=== Task details ===
Whenever a line in the entries below contains the string "header", copy that line.
[Record excerpts — start]
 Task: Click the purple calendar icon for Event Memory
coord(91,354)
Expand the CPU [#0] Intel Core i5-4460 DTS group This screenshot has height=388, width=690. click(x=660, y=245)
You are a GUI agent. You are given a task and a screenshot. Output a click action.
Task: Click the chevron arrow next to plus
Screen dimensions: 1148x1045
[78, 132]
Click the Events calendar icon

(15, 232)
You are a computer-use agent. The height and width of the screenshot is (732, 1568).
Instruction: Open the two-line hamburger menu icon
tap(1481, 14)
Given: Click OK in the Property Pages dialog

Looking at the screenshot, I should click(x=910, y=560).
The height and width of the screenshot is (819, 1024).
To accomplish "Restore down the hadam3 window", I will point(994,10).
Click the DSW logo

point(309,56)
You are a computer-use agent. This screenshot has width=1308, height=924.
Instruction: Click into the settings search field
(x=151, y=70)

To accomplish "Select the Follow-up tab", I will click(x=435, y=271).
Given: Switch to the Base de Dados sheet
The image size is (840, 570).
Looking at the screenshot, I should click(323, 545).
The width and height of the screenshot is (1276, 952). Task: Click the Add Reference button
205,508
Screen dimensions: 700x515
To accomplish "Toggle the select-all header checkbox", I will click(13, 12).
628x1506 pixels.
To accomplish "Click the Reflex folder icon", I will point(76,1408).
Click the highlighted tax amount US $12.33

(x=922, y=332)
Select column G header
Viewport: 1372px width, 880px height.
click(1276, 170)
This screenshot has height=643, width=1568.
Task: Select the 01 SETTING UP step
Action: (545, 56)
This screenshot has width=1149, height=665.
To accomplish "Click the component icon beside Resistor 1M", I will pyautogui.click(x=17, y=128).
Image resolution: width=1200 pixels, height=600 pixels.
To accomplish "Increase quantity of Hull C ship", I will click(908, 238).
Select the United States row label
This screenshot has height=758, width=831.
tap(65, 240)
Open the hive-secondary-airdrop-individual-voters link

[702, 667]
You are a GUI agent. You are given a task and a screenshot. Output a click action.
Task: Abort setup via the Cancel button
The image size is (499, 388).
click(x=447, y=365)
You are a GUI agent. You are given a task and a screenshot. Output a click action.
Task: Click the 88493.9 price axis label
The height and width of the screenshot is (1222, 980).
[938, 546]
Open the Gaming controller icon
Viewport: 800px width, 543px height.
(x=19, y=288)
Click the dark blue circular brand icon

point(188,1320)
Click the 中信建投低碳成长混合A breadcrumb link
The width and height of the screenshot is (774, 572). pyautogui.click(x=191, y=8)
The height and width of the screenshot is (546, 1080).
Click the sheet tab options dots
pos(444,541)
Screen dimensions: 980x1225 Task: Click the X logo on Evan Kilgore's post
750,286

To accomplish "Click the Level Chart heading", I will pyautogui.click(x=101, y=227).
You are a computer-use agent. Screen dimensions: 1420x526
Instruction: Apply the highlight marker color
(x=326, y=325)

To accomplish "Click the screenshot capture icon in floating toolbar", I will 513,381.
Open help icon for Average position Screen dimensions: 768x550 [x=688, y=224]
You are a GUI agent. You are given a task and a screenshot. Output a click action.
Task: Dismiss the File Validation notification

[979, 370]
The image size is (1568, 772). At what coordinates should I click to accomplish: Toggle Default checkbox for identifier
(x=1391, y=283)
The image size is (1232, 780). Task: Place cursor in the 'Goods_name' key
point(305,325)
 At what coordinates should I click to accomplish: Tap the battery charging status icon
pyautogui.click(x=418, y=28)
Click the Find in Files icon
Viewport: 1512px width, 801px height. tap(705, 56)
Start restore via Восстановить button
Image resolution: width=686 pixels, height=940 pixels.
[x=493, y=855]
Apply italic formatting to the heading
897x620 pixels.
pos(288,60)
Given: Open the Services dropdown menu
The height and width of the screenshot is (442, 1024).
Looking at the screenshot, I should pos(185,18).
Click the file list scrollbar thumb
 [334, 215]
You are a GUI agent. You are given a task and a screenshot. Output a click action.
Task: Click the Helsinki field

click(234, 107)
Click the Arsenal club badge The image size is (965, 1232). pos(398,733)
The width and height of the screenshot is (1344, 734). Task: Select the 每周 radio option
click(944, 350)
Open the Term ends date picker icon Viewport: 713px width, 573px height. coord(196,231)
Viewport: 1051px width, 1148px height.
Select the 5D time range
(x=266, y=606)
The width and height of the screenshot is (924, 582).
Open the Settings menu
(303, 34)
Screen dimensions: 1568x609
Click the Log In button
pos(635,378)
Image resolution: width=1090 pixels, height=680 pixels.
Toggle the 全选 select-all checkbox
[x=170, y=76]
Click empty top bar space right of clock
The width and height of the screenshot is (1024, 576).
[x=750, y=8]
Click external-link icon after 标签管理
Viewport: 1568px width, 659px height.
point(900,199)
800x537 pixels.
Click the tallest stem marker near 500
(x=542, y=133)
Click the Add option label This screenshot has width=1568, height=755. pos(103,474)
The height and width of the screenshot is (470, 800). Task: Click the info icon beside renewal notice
[Record excerpts — finish]
=== Exercise response ===
To accomplish "Toggle the select-all header checkbox", I will click(13, 12).
Select column G header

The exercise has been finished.